Now consider demographics. Many European countries are grappling with low fertility rates, shrinking workforces and longer lives. By 2050, more than a third (35%) of Europe’s population will be aged 60 or over. Yet, ageing itself is not a problem — it represents the triumph of longer, fuller lives and the opportunity to harness decades of experience and wisdom. Policies aimed at boosting our health and social care workforce, remaining economically active for longer or integrating migrants more effectively will fail if large parts of the population suffer from preventable illness, disability or poor mental health. Healthy ageing is not just a social aspiration; it is a demographic necessity — and an opportunity to reimagine what an active, meaningful life looks like.

Or look at economic competitiveness. Poor health is already one of the main constraints on productivity growth in Europe. Chronic disease, stress-related conditions and long-term sickness cost economies billions every year. By contrast, strong health systems foster innovation, create jobs and attract investment. With digital health technologies expanding, the health sector itself drives growth in ICT, data governance and life science industries. Evidence consistently shows that investment in disease prevention, mental health and clean environments delivers some of the highest returns of any public expenditure.

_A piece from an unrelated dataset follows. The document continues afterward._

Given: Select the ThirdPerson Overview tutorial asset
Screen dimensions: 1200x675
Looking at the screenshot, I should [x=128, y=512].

This is why EPW2 makes a deliberate strategic shift: placing health as an enabler of other policy goals, not as a competing budget line; moving from ‘health in all policies’ to ‘health for all policies’. For example, when health is embedded into climate policy, transport planning, housing, education, labour and fiscal strategies, meeting our health priorities does not depend solely on health budgets. It flows through multiple channels, because multiple objectives are being served. This integrated approach is not new; it was at the heart of the Ottawa Charter for Health Promotion 40 years ago, and, in today’s increasingly complex and interconnected world, feels more relevant than ever.

Investing in healthy living pays dividends. Health taxes on tobacco, alcohol and sugary drinks, for example, simultaneously reduce disease, generate domestic revenue and lower future healthcare costs. Cleaner air policies reduce emissions and cardiovascular disease. Strong primary healthcare keeps people in the workforce longer while reducing pressure on hospitals. Investing in preparedness protects lives while safeguarding economic continuity in the face of a health emergency.

Scarcity demands clarity. EPW2 is intentionally focused on interventions that are high-impact, evidence-based and economically rational. It prioritizes what protects people and systems first — because without healthy people, no strategy endures.

The adoption of EPW2 by all 53 member states sends a powerful signal: Europe understands that health is not a passive beneficiary of prosperity, but an active driver of it; that unity around health can be a bridge to cooperation and peace. The task now is implementation — aligning health with defence planning, demographic strategy and economic reform, and measuring success not only in lives saved, but in resilience built.

In an age of uncertainty, Europe’s greatest strategic asset is not found in any single policy domain. It lies in the health of its people. Protect that — and every other priority becomes more achievable.